Philomena ★★★

Despite its positive critical reception I had been wary of watching Philomena, dismissing it as a manipulative weepy aimed at a mature market. Yet whilst it is manipulative in parts and liable to cause a teary eye on more than one occasion I’m pleased to say my snap assessment was rather wide of the mark. In fact it is possibly Stephen Frears best film in years.

Philomena tells the story of a cynical political journalist and disgraced spin doctor who takes up the story of the eponymous Philomena, an elderly Irish woman looking for a son who was stolen from her by nuns 50-years earlier. Falling pregnant as an unmarried teen she was disowned by her family and forced to work in Catholic run laundries (as seen in the harrowing The Magdalene Sisters) where her young son was sold to an American couple without her knowledge or consent.

It is a heartbreaking story of injustice yet the film possesses a surprising and welcome lightness. Not that it doesn’t deliver in the emotional moments, whether it be the flashback to when her son is so cruelly taken or when she discovers about her child’s life in America, but the film is framed as an odd couple road movie rather than an emotional grind through Philomena’s suffering and desperate quest for answers.

It is in these moments shared between the jaded journalist and naive retired nurse that the film really works. Co-written by the film’s star - Steve Coogan - these encounters between two very different people provide plenty of lightly humorous moments even if Philomena’s portrayal is a little too broad and patronising at times, particularly in the way the pair are so clearly contrasted.

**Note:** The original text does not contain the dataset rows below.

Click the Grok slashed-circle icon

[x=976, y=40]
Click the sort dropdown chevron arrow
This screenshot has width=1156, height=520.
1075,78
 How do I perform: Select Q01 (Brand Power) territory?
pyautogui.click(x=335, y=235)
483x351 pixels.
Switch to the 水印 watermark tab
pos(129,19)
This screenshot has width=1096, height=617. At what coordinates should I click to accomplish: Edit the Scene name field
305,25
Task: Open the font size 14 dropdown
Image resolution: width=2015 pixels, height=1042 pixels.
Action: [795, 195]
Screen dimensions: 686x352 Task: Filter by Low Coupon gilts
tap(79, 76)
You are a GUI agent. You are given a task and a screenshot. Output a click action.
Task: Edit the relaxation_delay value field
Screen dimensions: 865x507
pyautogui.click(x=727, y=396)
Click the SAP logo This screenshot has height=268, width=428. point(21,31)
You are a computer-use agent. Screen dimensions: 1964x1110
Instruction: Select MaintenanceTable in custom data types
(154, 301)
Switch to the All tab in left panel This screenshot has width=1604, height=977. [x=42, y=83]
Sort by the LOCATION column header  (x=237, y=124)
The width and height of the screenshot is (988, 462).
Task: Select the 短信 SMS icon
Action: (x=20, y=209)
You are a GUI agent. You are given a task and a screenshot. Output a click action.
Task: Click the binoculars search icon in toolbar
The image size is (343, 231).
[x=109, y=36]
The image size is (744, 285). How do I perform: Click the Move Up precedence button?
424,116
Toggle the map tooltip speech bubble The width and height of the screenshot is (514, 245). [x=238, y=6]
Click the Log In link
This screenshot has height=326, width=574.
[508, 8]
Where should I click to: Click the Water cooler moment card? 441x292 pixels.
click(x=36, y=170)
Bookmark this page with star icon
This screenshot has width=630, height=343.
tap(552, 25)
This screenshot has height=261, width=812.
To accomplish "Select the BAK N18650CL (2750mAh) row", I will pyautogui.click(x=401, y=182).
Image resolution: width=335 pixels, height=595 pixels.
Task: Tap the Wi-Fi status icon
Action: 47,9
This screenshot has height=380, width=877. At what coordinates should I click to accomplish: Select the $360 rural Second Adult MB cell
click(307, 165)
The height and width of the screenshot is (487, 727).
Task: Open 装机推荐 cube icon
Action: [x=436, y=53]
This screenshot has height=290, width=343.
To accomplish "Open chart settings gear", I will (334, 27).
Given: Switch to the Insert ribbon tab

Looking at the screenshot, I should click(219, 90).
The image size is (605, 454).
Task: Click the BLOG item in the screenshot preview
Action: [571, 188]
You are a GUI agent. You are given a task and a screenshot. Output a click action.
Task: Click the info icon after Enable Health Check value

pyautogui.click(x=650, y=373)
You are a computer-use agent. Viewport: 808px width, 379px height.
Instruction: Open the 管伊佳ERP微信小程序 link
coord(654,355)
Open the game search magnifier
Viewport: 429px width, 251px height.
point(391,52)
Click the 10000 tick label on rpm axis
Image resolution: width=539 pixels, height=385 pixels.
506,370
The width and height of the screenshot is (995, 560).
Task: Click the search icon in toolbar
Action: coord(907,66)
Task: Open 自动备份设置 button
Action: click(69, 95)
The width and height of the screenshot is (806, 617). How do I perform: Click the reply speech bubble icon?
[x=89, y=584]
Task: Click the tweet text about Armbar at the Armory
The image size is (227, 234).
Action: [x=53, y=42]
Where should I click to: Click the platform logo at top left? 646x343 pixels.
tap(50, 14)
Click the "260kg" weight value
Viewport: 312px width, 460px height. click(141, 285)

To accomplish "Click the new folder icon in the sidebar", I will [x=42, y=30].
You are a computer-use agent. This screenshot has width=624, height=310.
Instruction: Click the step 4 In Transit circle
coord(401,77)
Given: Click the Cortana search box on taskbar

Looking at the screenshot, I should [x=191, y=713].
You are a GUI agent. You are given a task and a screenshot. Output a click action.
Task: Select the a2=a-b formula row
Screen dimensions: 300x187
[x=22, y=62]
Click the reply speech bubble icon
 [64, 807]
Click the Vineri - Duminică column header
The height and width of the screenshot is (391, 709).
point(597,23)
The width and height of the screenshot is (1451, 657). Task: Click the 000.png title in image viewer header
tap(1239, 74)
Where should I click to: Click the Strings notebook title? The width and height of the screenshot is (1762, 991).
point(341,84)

Thankfully, with Judi Dench in the title role she is able to soften the crude scripting delivering one of her best performances in years. Although she remains charmingly naive throughout the past has left an indelible mark and she plays the film’s main moments beautifully, effortlessly capturing the heartache of a 50-year injustice. Naturally, the Catholic church emerge as the villains but Philomena’s faith never wavers as she is able to forgive those who wronged her and countless others like her.

Steve Coogan also provides strong support as the writer who scoffs at human interest stories despite writing one that succumbs to all the same cliches and emotional manipulation. His character might not be that much of a stretch (it seems impossible not to be reminded of Alan Partridge on more than a few occasions) but it is a subtler and less overtly comedic performance than we normally see from him. It is only a shame that most of the other characters - be it the cruel nuns or Coogan’s ice queen of an editor - are painted so broadly.

Naturally the film can’t escape its sentimental streak but given the real life travesty at the centre of the story I can’t begrudge these moments too much. Philomena might not be the most ambitious or sophisticated film but it remains beautifully performed, bittersweet and occasionally affecting.